N-waste opponents storm Bishop's town meeting
They decry plan to move more waste to Utah
Anti-nuclear waste activists turned out in force Thursday night, interrupting and shouting down Rep. Rob Bishop, R-Utah, during a tense town meeting at the Salt Lake County Government Center.
Shouted one woman, who did not give her name, "We want you to resign. You do not represent your constituents. This is anti-business, anti-family and anti-life."
Those comments, and many others like it, were directed at the first-term congressman and his support for an amendment to an energy bill that would allow commercial waste companies like Envirocare of Utah to take uranium mill tailings now stored at the Energy Department's former Fernald plant in Ohio.
Even as the nuclear waste wars heated up, Envirocare stepped up its own public relations efforts to win support for taking "hotter" low-level radioactive waste.
At a meeting with the Deseret Morning News editorial board Thursday afternoon, company officials said the recent controversy over a potential bid to take the Ohio waste was orchestrated by national anti-nuclear environmental groups opposed to President Bush's energy plan.
"There is a national agenda behind this," said Tim Barney, senior vice president of Envirocare. They worked with local detractors, he added, and "that's why, in our opinion, this became such an issue."
Utah environmentalist disagreed.
"This is about protecting Utahns," said Jason Groenewold of Families Against Incinerator Risk and Healthy Environment Alliance of Utah (HEAL Utah). "This is very significant waste that they are trying to bring here. And people have been concerned about the reclassification of radioactive waste and about Utah being the dumping ground before the energy bill. So they're just paranoid."
Groenewold and other nuclear waste activists stormed Bishop's town meeting to voice strong opposition against Bishop's request to reclassify the hotter waste as "commercial" waste and thus allow Envirocare and other private companies to take the waste.
Bishop defended his actions, saying the Energy Department is proposing it because it would be cheaper and safer for a commercial company to take it.

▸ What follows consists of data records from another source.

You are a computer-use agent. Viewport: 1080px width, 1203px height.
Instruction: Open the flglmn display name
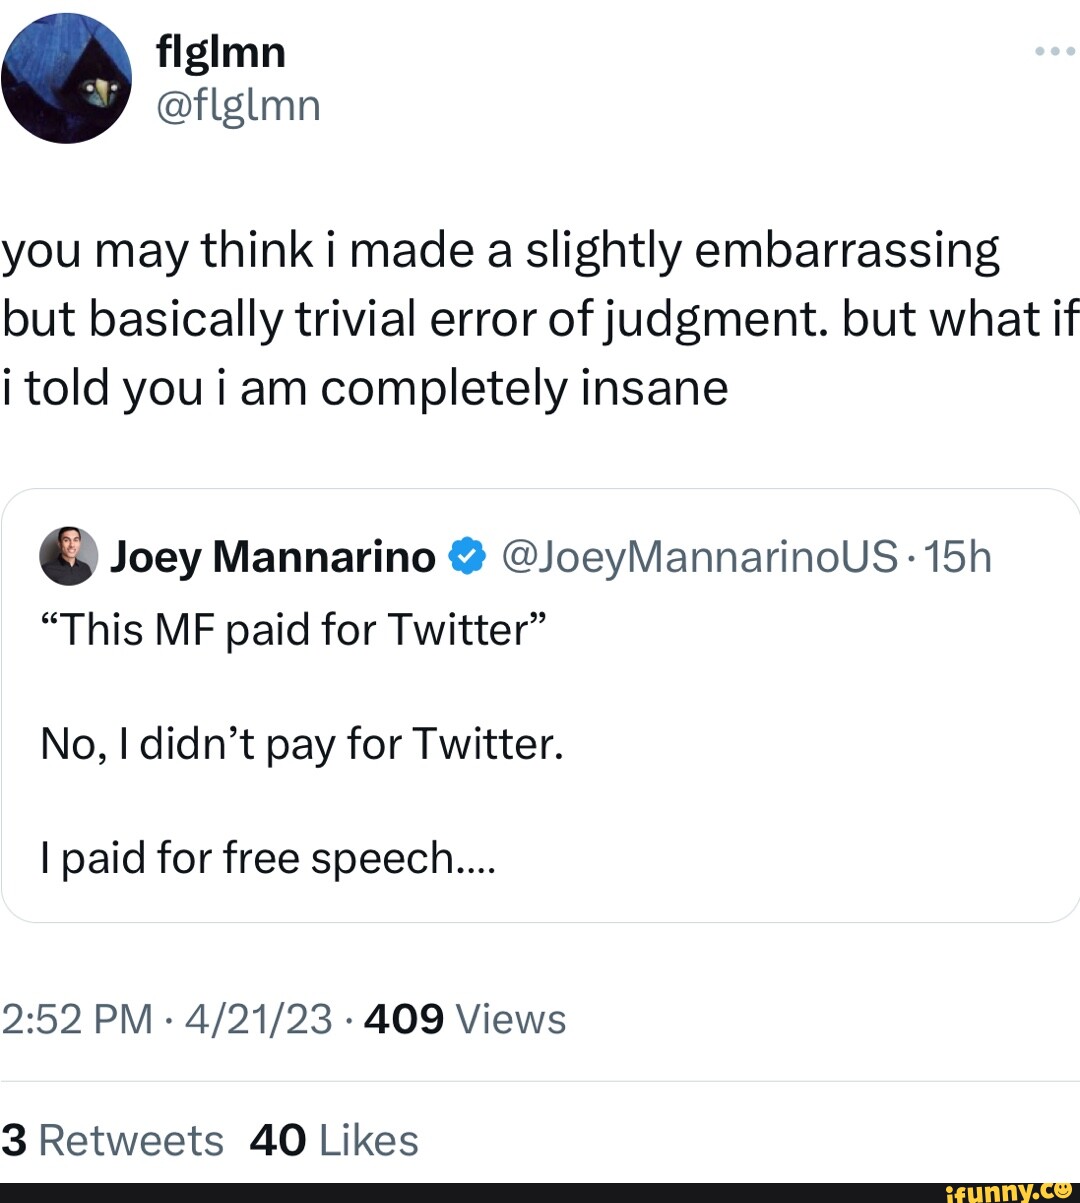pyautogui.click(x=221, y=52)
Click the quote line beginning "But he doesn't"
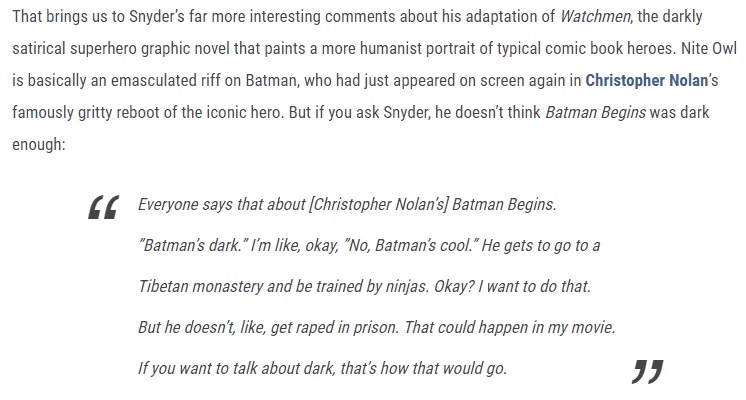The width and height of the screenshot is (746, 400). (x=377, y=327)
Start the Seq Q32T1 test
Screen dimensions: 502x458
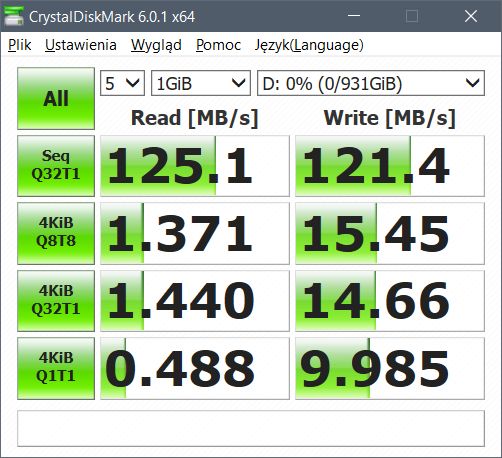pos(56,166)
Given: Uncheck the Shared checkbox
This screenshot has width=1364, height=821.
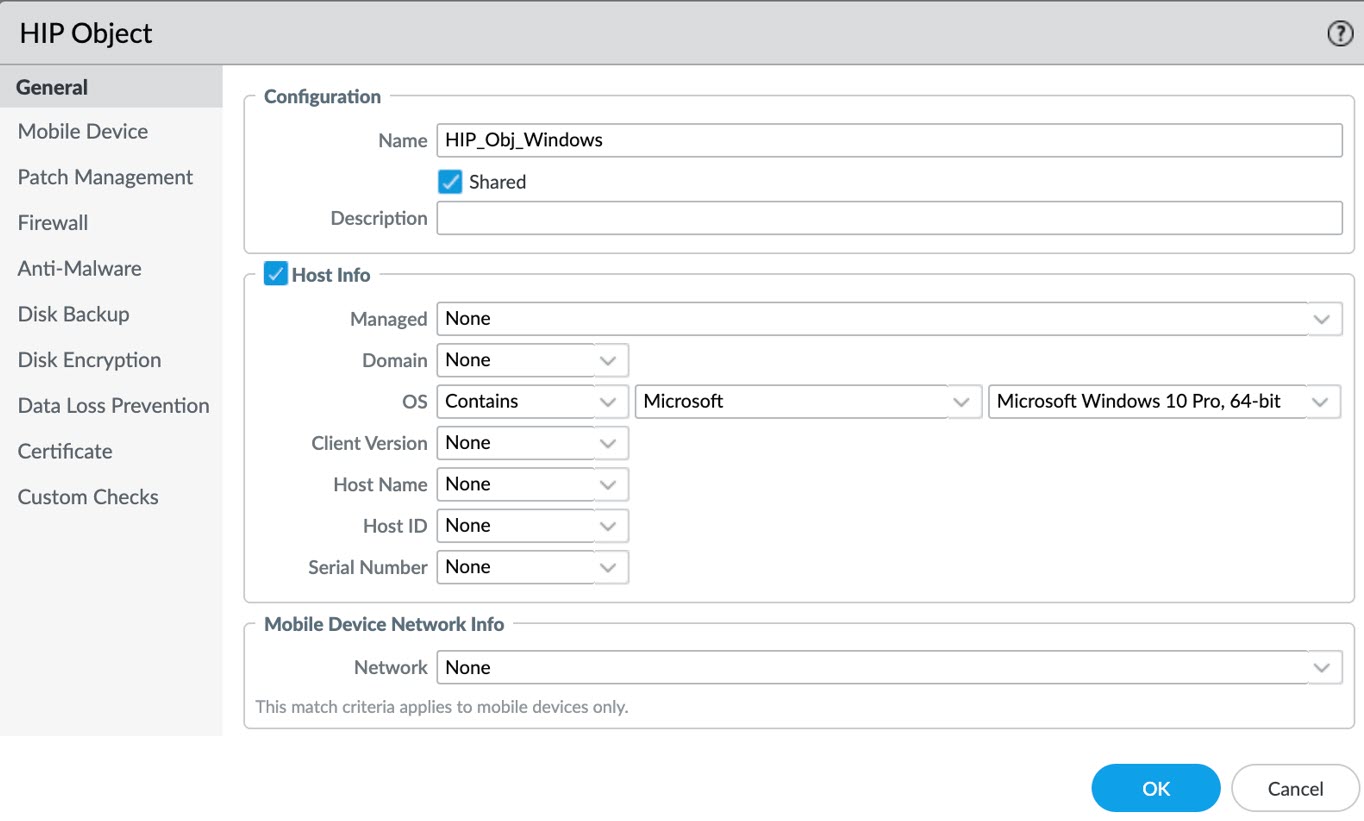Looking at the screenshot, I should point(450,182).
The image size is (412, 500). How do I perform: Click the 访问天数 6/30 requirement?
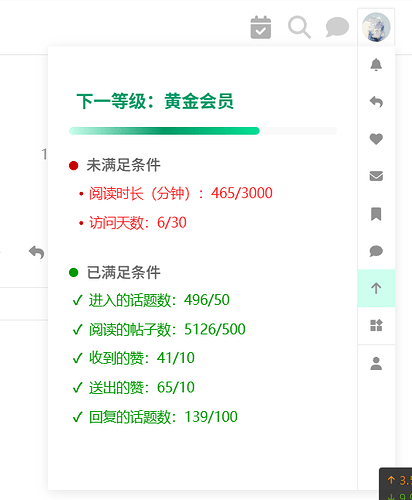pos(138,223)
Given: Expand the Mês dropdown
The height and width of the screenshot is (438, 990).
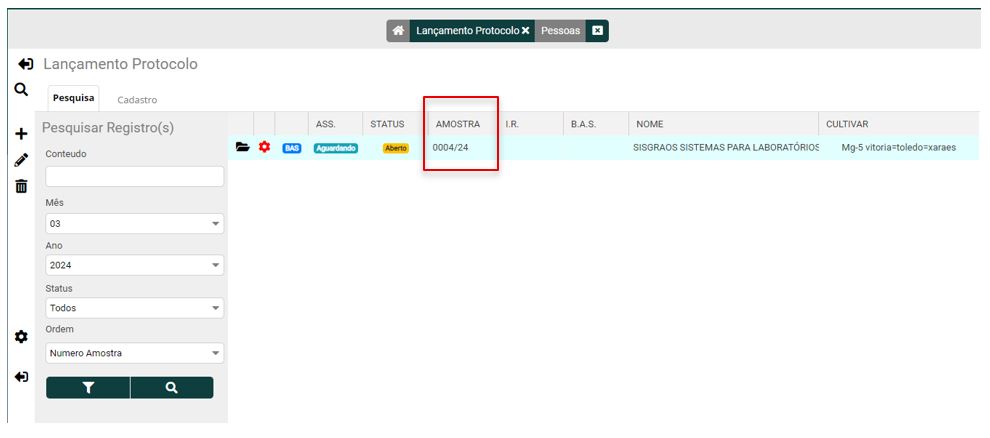Looking at the screenshot, I should coord(134,224).

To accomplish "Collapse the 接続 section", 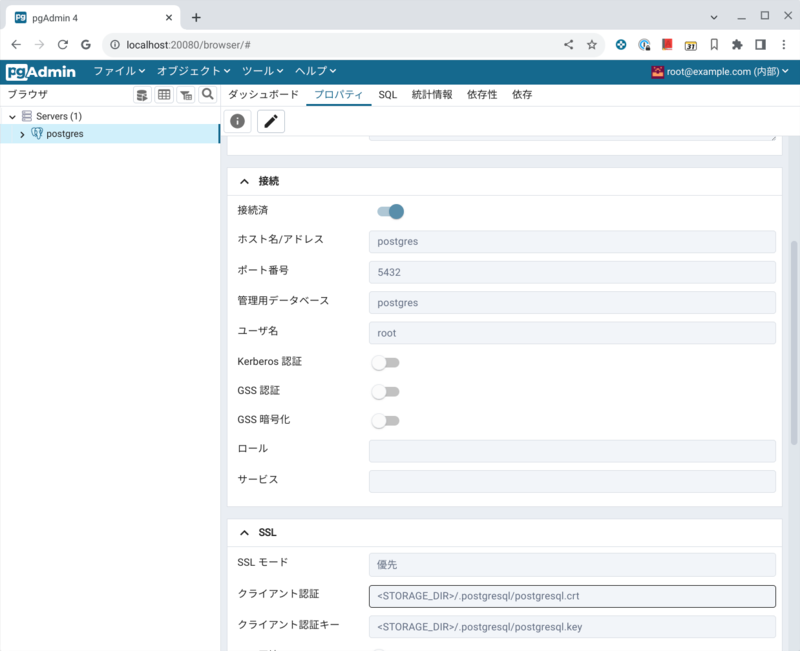I will (x=245, y=181).
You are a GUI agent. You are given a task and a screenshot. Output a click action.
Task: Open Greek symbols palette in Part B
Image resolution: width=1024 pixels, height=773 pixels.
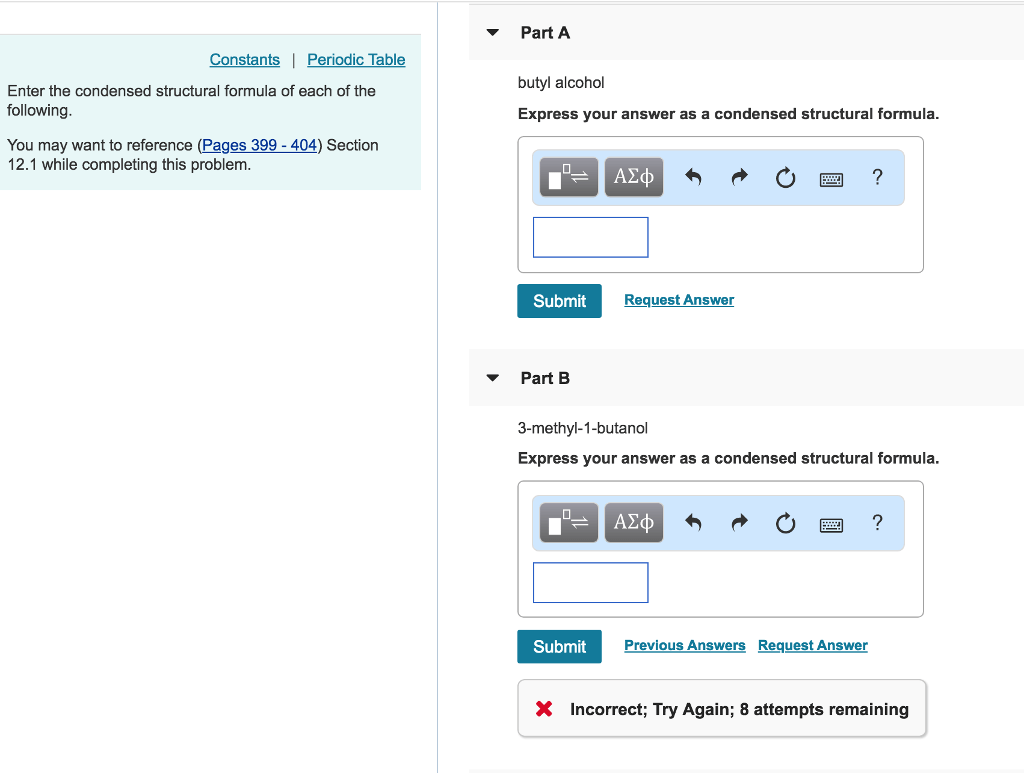633,522
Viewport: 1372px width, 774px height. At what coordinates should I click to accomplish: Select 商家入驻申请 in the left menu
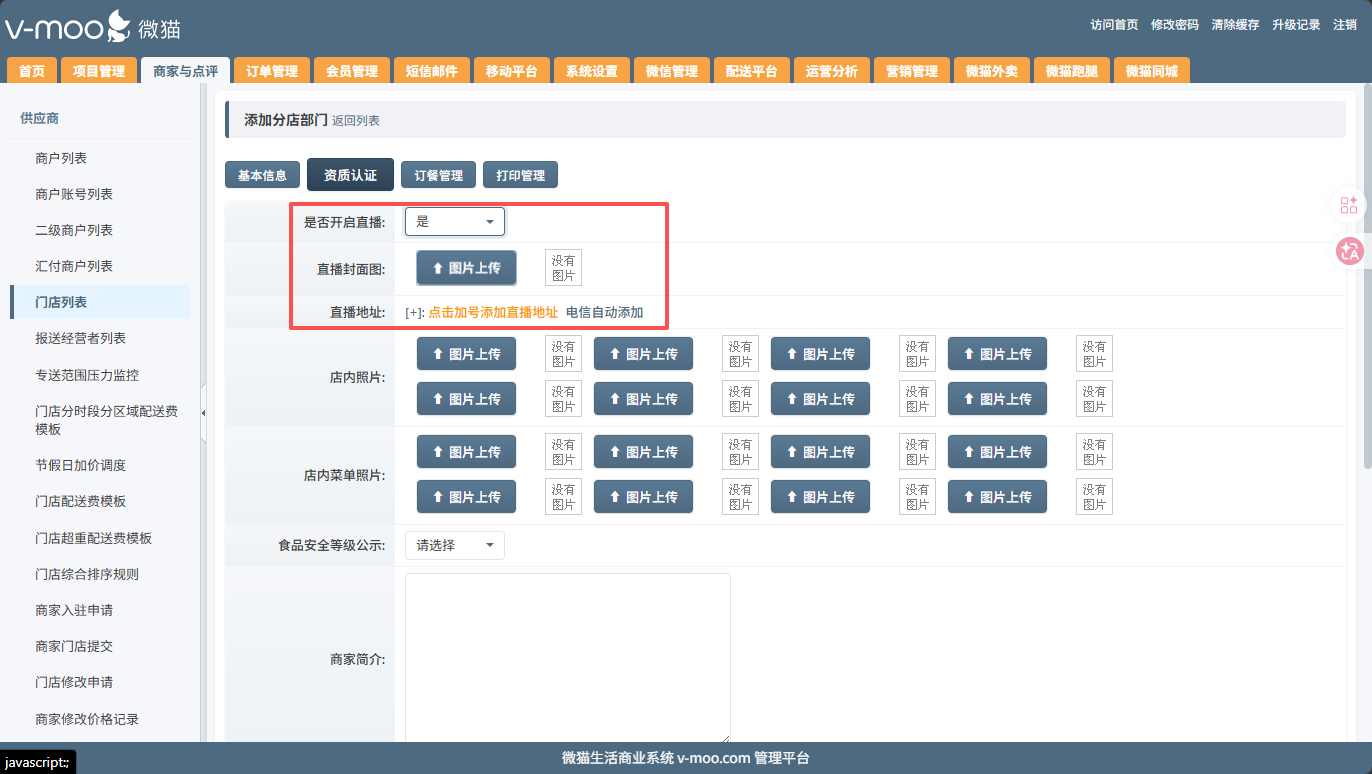click(x=74, y=610)
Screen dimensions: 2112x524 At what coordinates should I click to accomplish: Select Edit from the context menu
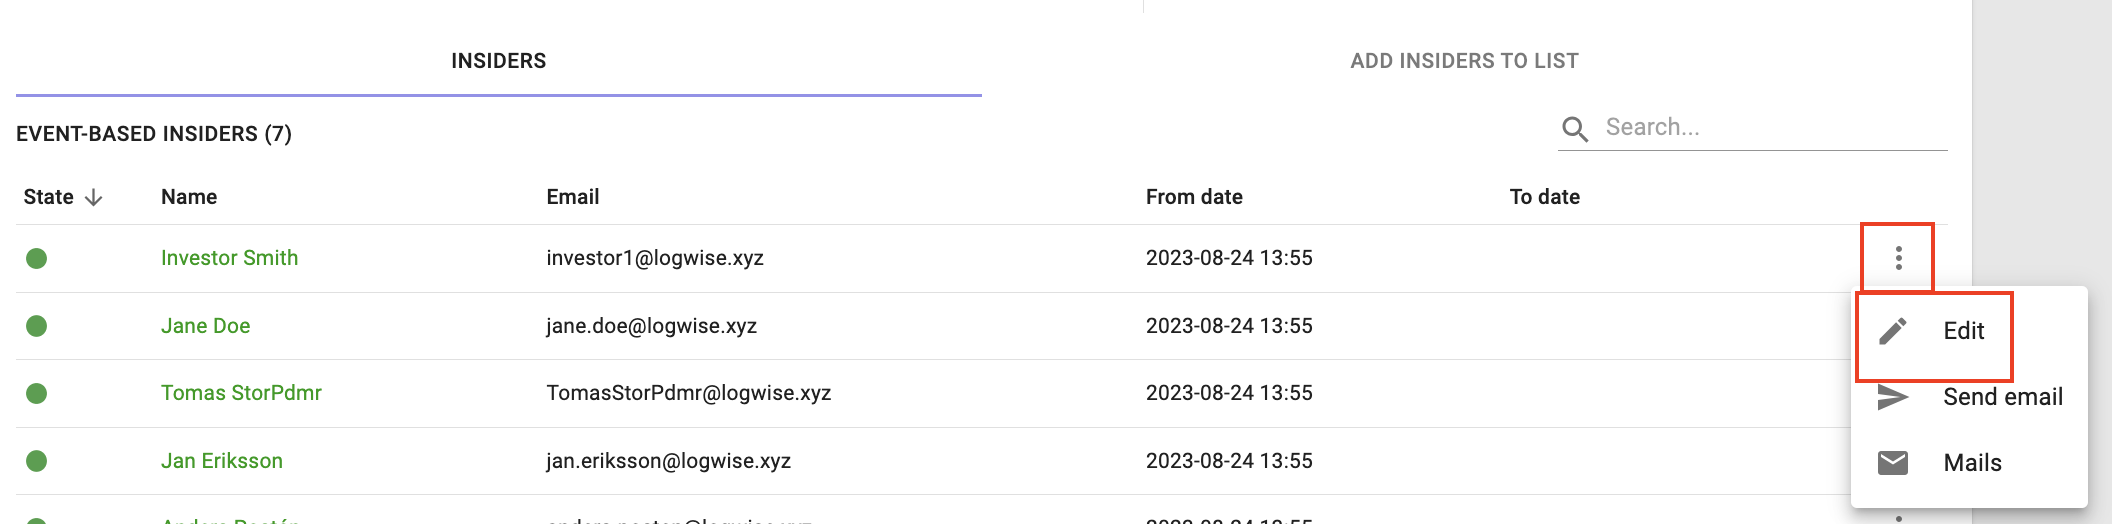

The change is needed because the uranium mill tailings that originated from Belgian, Congo, Africa were generated prior to 1978 and therefore not regulated by the Nuclear Regulatory Commission (NRC) and classified as "commercial."
Without the reclassification, the only option officials at Fernald would have is to transport the waste by truck, about 3,800 shipments worth that are now contained in silos, to the Nevada Test Site.